(Updates to add Tombini quote in third paragraph.)
Aug. 1 (Bloomberg) -- Brazil will succeed in slowing inflation back to its 4.5 percent target next year as measures to curb price increases are already working, central bank President Alexandre Tombini said today.
The central bank’s fight against inflation is being backed by fiscal policy, and credit expansion has slowed, Tombini told business leaders in an event in Belo Horizonte.
“Macroprudential measures over the course of 2011 are taking effect,” Tombini said. “Credit continues to grow in a sustainable way, a healthy way, which does not impose extraordinary risks to financial stability.”
Analysts are skeptical President Dilma Rousseff’s administration will attain the 4.5 percent goal, after the bank signaled last week it may soon stop raising interest rates. Economists raised their 2013 inflation forecast for the first time, according to a central bank survey published today.
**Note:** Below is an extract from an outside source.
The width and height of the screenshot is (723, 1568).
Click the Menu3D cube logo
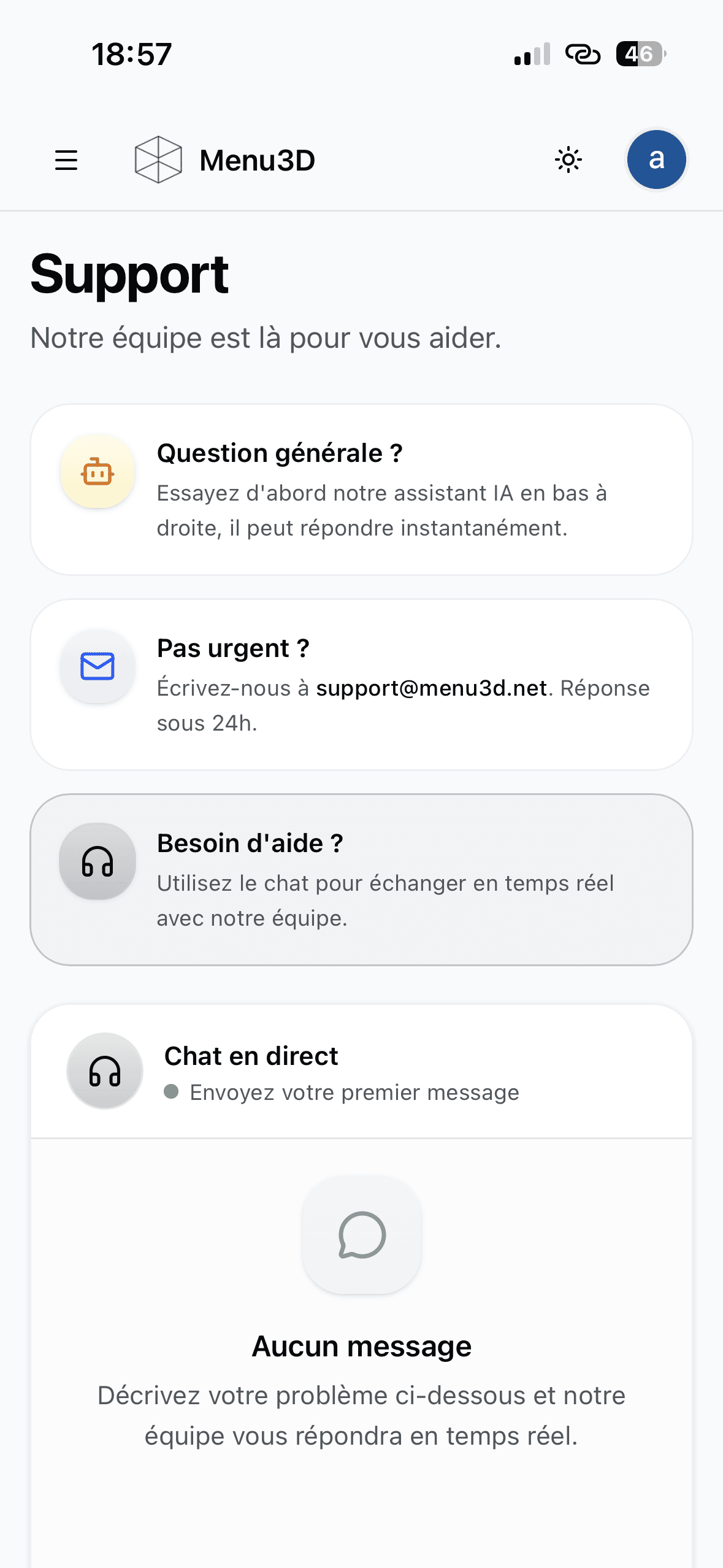click(158, 159)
The central bank boosted its benchmark lending rate for a fifth straight meeting July 20, after inflation accelerated to a six-year high in mid-July. In a statement accompanying the decision, policy makers withdrew a commitment to raise rates for a “sufficiently long” period, leading traders to increase bets that the bank will hold the rate unchanged at 12.50 percent for the rest of year.
Consumer prices will rise 4.51 percent in 2013, compared with a 4.5 percent forecast in all surveys since 2009, according to the central bank survey. Analysts also raised their 2012 inflation forecast for a second straight week to 5.30 percent from 5.28 percent, the survey shows.
“It’s not a good sign,” Zeina Latif, chief economist at RBS Securities Inc, said in a phone interview from Sao Paulo. “It means more people are expecting inflation above the mid- point of the target in 2013.”
President Dilma Rousseff told local newspapers last week the government is seeking a “soft landing” that will bring inflation back to it 4.5 percent target without halting economic growth. At the same time, the central bank inflation forecasts show consumer prices “around” the target only in the first half of 2013, the minutes of its July meeting show.
The yield on interest rate futures contracts maturing in January 2012, the most traded in Sao Paulo, fell one basis point to 12.45 percent at 9:08 a.m. New York time. The real gained 0.1 percent to 1.5471 per U.S. dollar.
Consumer prices rose 6.75 percent in the year through mid- July. Economists in today’s survey held their prediction for 12- month inflation unchanged at 5.4 percent.
Unlike traders, economists still see the central bank raising the Selic rate once more this year, to 12.75 percent, according to today’s survey. They lowered their forecast for the benchmark rate at the end of 2012 to 12.50 percent from a week earlier forecast of 12.75 percent.
Economists raised their forecast for economic growth to 3.96 percent this year, from 3.94 percent a week earlier, and left unchanged their call for 4 percent growth in 2012.